ダンガンロンパ感想

声優陣豪華だなーという理由でやったんですが、思ってたよりずっと面白かったです。特に世界設定と、物語の関連付けが秀逸だと思いました。


つまるところあの学園というのは、世界への見世物という意味でも社会の縮図となっています。絶望が勝つか、希望が勝つか。そして、そこで試されるものはそれが知りたくないような、あるいは見せたくないような真実であっても、それを知った上で乗り越えていけるかということです。真実を明かすリスクを恐れながら、それでも話そうとした千尋や、仲間に裏切りを疑われながらも仲間のために行動しようとしたさくらなど。そういったキャラクターの心情や、展開が物語。
そして世界設定が、崩壊している世界に踏み出す勇気を持つことが出来るかどうかです。モノクマ、ラスボスが提示する世界は、真実から目を背ければ安楽に穏やかに生きていくことが出来るというものです。霧切さんの選択肢で誤ったものを選んで描かれる可能性のように、他人を信じられなくても閉じた中での幸せを教授することは可能であるとされています。にもかかわらず、あえて厳しい世界に出ていけるのか、出ていきたいと思えるのか。
このように、マクロな世界設定ともうちょいミクロな物語の両輪でできており、この情報が開示されたときは素直に上手いなと思いました。
そういう意味で言うと、マクロな世界が開示された後に2とかやってしまうと縮小再生産にしかならないかなあと思うのですが、まあこれは余談。

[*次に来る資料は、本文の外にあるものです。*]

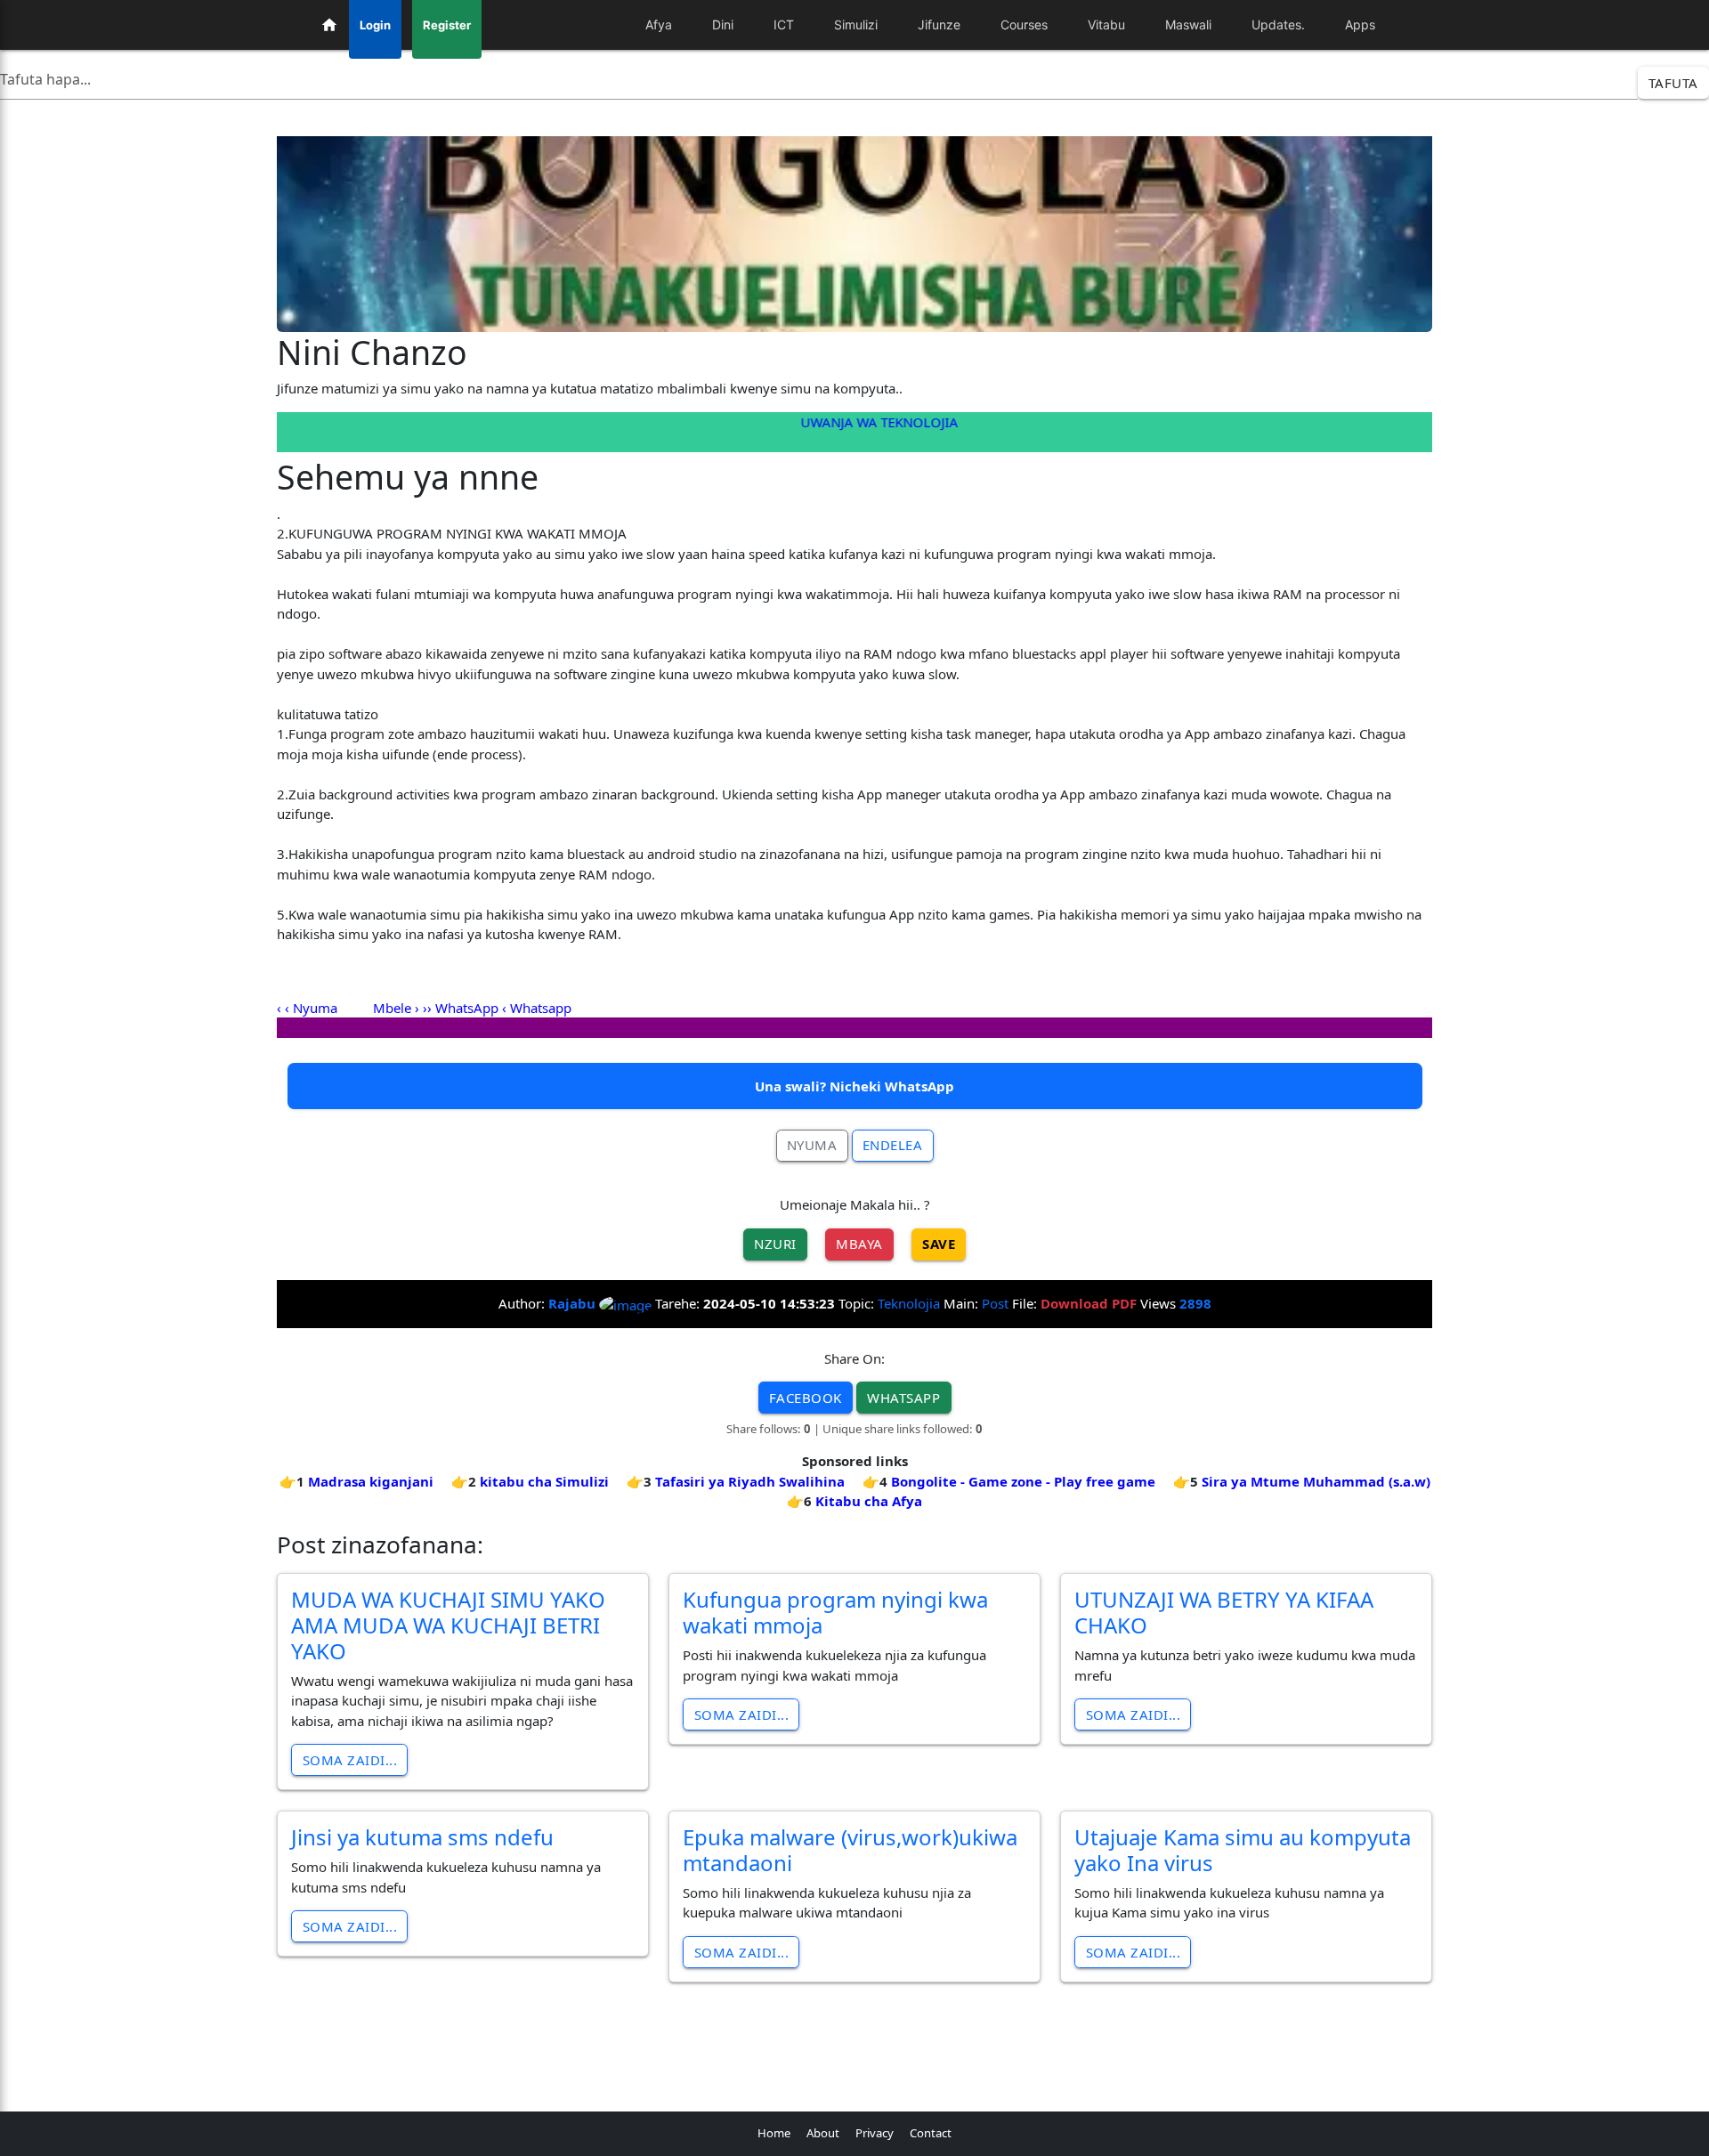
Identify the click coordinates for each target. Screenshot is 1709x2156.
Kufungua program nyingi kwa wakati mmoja (835, 1612)
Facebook (805, 1397)
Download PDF (1089, 1303)
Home (773, 2133)
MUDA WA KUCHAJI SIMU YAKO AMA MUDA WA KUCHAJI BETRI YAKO (448, 1625)
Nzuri (775, 1243)
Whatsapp (540, 1008)
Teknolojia (909, 1303)
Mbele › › (400, 1008)
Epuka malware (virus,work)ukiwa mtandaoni (850, 1849)
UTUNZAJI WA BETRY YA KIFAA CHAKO (1223, 1612)
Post (995, 1303)
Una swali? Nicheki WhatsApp (854, 1086)
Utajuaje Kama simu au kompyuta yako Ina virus (1242, 1849)
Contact (931, 2133)
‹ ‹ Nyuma (309, 1008)
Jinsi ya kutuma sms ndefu (422, 1837)
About (822, 2133)
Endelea (893, 1145)
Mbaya (859, 1243)
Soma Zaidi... (350, 1760)
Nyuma (812, 1145)
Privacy (874, 2133)
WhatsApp (903, 1397)
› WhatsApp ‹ (466, 1008)
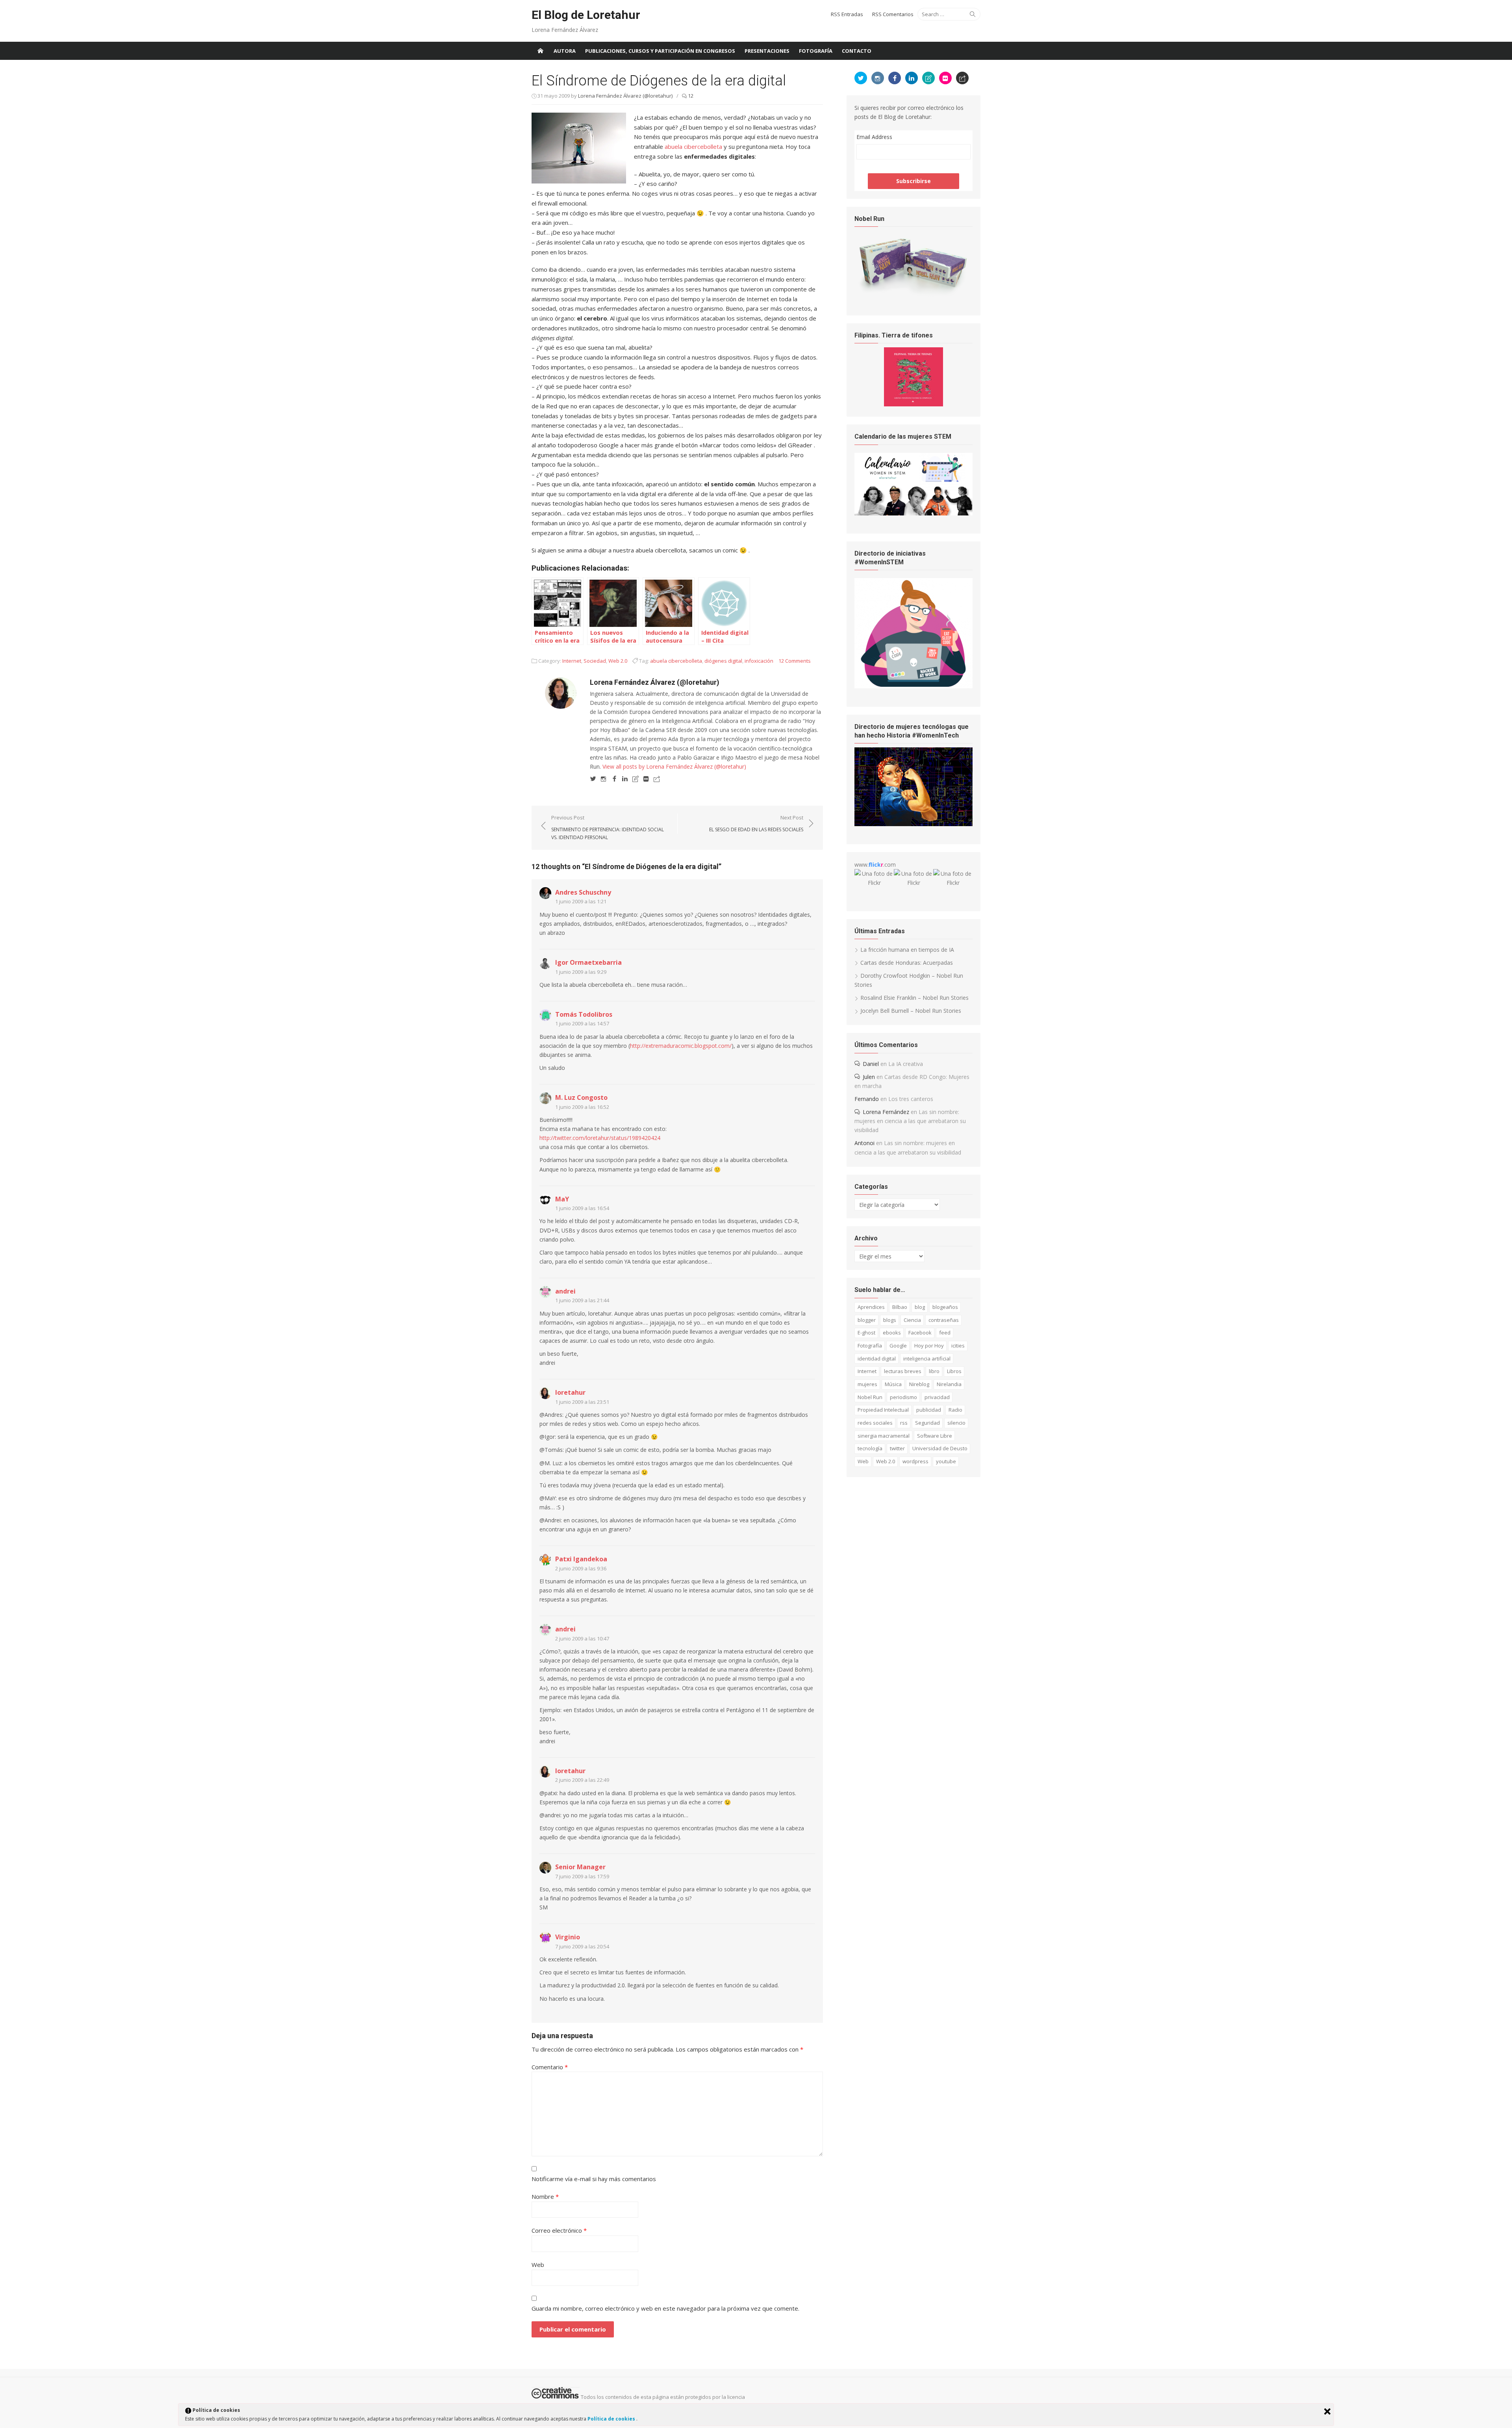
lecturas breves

うみねこの見たくない、見ない方がよい真実だってあるというのは確かに事実かとは思うのですが、個人的にはそれを受け入れた上でどうするかの方が好きなんですよね。そちらの方が美しい。
前者の方は言ってしまえば世の中の世知辛さみたいな話な訳で。こういった「希望」は実際にはありえないかもしれないけれど、超高校生級の中二病の僕としては真実を知って乗り越えていくダンガンロンパは輝かしいと思ったのでした。


あと、個人的に気に入っているところは、怪しく思える霧切さんを告発するかどうかというところです。うみねこでは明らかにしない方が良い真実だってある、むしろ真実を明らかにすべきではないくらいの描き方でしたが、ここでは真実を求めることを「保留」している。最終的には開示する、知ることになるけれど、無闇に真実だけを重視するわけではないという立場です。うみねこでヱリカに足りなかったのはむしろそこで。真実を武器として使うのではなく、その相手とどう向き合うかということだったはずです。
うみねこで感じた真実を求めることの悪い面の描き方に対する納得のいかなさが、たまたますぐやったダンガンロンパで解消されて我が意を得たりという感じでした。


超高校生級とか処刑シーンとかあの辺のいい意味でも趣味の悪さも含めてすごい楽しみましたよ。